Memjet mounts market push from high-tech Sydney R&D hub
10 Oct 2012 | Steven Kiernan | Comment now
Memjet hopes the appearance of its logo on devices from machinery manufacturers will elicit the kind of brand value 'Intel Inside' offers PC makers.
The printhead company has grand ambitions for its technology to span the digital printing landscape.
The 'Powered by Memjet' badge already appears on a wide range of machines, including wide-format printers, label machines from local Sydney manufacturer Rapid Machinery and a rising number of desktop printers.
Jeff Bean, Memjet's vice-president of brand & communications, said he wants to Memjet brand to be seen as a "third way for printing" in the office space.
"First there was inkjet. Then laser was invented. Finally there is Memjet, an entirely new category of super-fast, affordable colour that neither traditional inkjet nor laser can deliver," he told ProPrint.
Speed and quality are Memjet's calling cards.

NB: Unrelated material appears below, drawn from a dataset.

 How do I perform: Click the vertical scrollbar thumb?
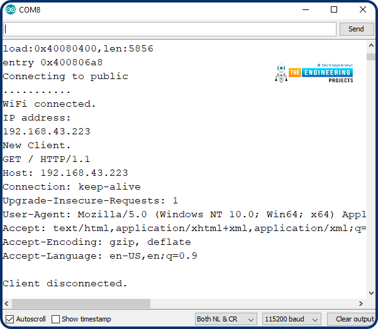click(371, 57)
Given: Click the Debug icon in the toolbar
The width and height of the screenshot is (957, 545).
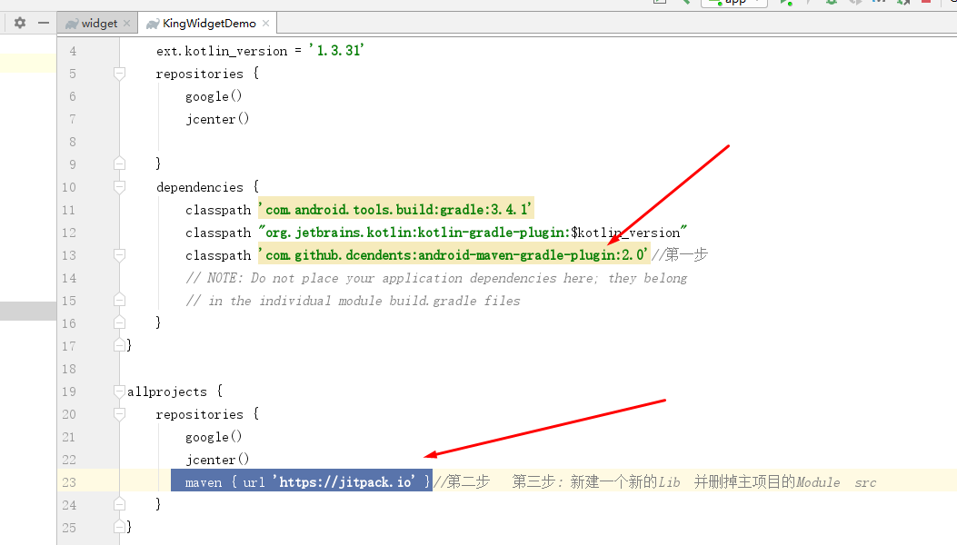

Each printhead contains 70,400 jets, shooting millions of drops per second.
The technology is also making headway in the production digital space, where Memjet-powered machines are expected to compete against market-leading digital presses such as the Xerox iGen4 and HP Indigo.
"We have partners today that are aimed squarely at those markets and those competing machines. The OEMs include Colordyne and SuperWeb. Both have 'production digital' solutions that deliver lower hardware costs and attractive running costs," said Bean.
There is no word on whether these production machines will be sold in Australia.
Bean also told ProPrint that Memjet had no plans to go directly to market and would remain solely focused on OEM arrangements.
Memjet has strong OEM credentials from chief executive Len Lauer, who joined the company in 2010 from Qualcomm, a tech firm that is relatively unknown to the wider public but turns over $15 billion a year and is the world's largest supplier of chipsets to smartphones.
Memjet remains the sole supplier of inks for its devices, which it manufactures in the US and which create the kind of lucrative revenue stream that HP Indigo has for its ElectroInk and that Benny Landa will have once his NanoInk machines hit the market next year.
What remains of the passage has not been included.